Obtaining saliva or gargled samples is quick, easy and safe. Some 1-2 ml of deep-throat saliva or a gargled sample with 10 ml of sterile isotonic saline needs to be spit into a sterile collection container. The collection container can be a sterile urine or sputum cup, which are already widely available, in common use and cost Rs 12-15 apiece, much lower than that of a swab kit.
Since it can be self-collected, saliva or gargled samples circumvent the need for skilled health workers at collection centres, minimising their exposure risk, and reduce PPE use.
Some patients need to undergo repeated tests, such as those whose immune systems are suppressed and those with false negative or indeterminate results. Saliva or lavage is a viable alternative in such cases, since repeated swabbing adds to the cost, workload and demand for PPE.

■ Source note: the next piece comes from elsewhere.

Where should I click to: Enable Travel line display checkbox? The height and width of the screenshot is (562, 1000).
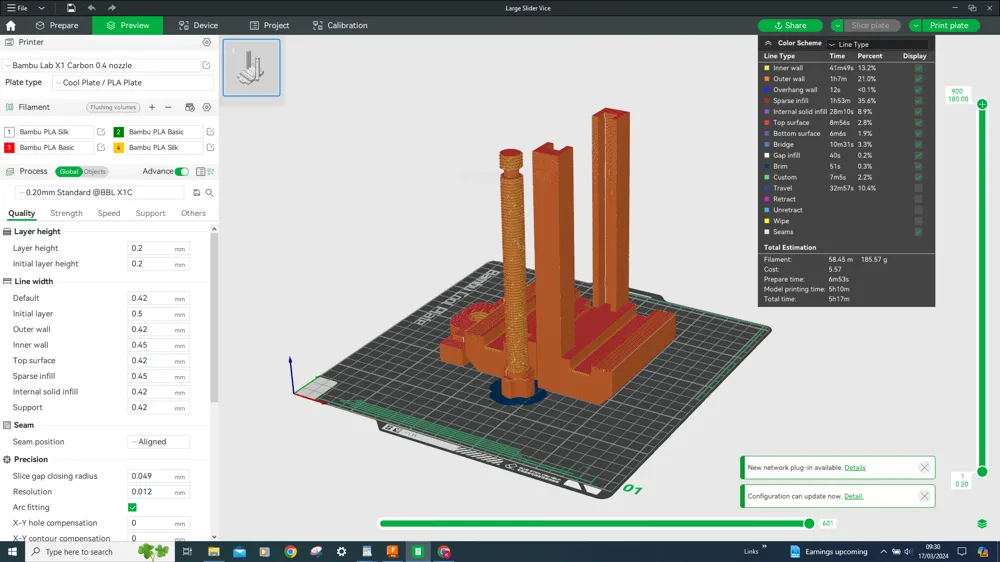tap(918, 188)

Tuberculosis centres already have good outreach and efficient specimen transport systems to and from India’s hinterlands. COVID-19 sample collection and transport can be modelled on the same lines.
Deep-throat saliva collection is the major sampling method used in outpatient settings and home collections in Hong Kong. Japan has also adopted saliva samples as alternatives to NP swabs. The US Food and Drug Authority has also issued an emergency use authorisation for a saliva-based test for COVID-19 developed at the Human Genetics Institute, Rutgers University, New Jersey.

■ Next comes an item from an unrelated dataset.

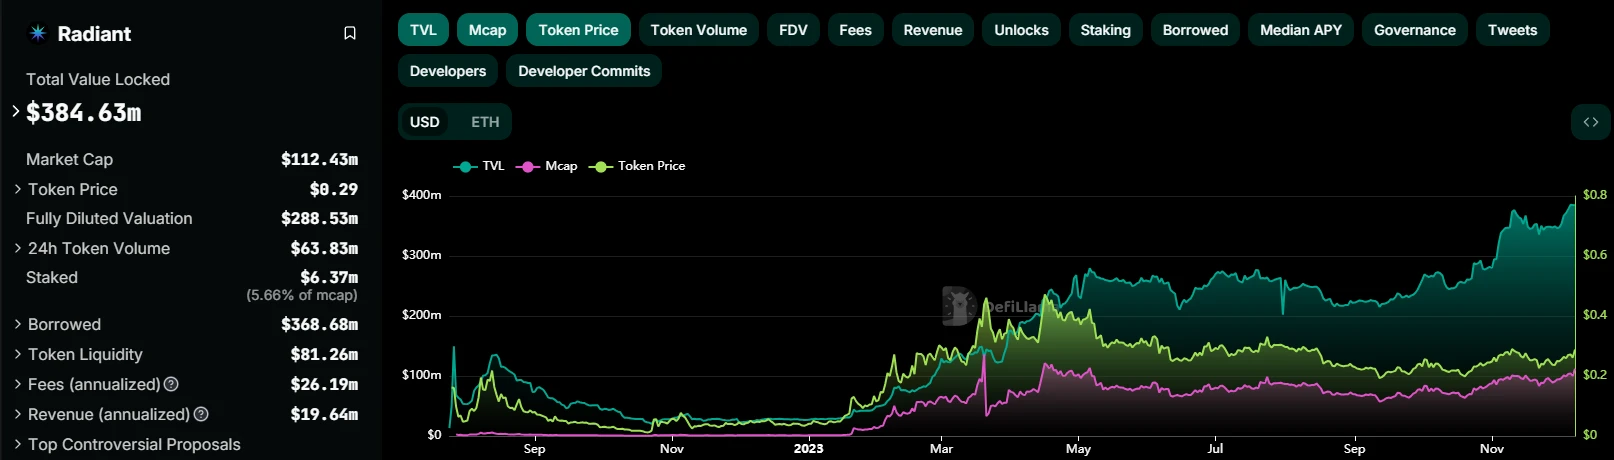1614x460 pixels.
Task: Enable the Token Volume chart toggle
Action: 698,30
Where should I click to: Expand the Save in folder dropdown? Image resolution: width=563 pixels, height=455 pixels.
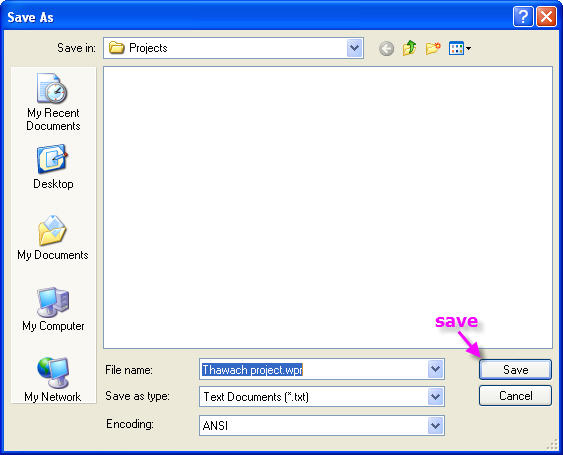[354, 48]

Like India, many countries of the Global South are in the ‘upward’ phase of this pandemic, and in desperate need of a cost-effective way to test more of their citizens. But not all of them have the capacity to manufacture swabs and/or other kit components, forcing them to depend on expensive imported kits. They also suffer from PPE and staff shortages. Overall cost reduction is one of the many advantages of saliva or wash testing. Swabs can be reserved for out-patients or for those who can’t self collect or produce saliva.
Researchers should consider performing validation studies of self-collected deep throat gargle and saliva samples. These are sensitive, easy and cost-effective methods whose use can be scaled up manyfold in no time.
Dr Vasundhara Rangaswamy is a clinical microbiologist with international experience and a public health activist in Baroda.
Dr Antony Kollannur is a consultant of public health, child survival and development in Kochi. He has served with UNICEF and as the director of Chhattisgarh’s State Health Resource Centre, and is now an independent monitor for the National Health Mission.
The views expressed here are the authors’ own.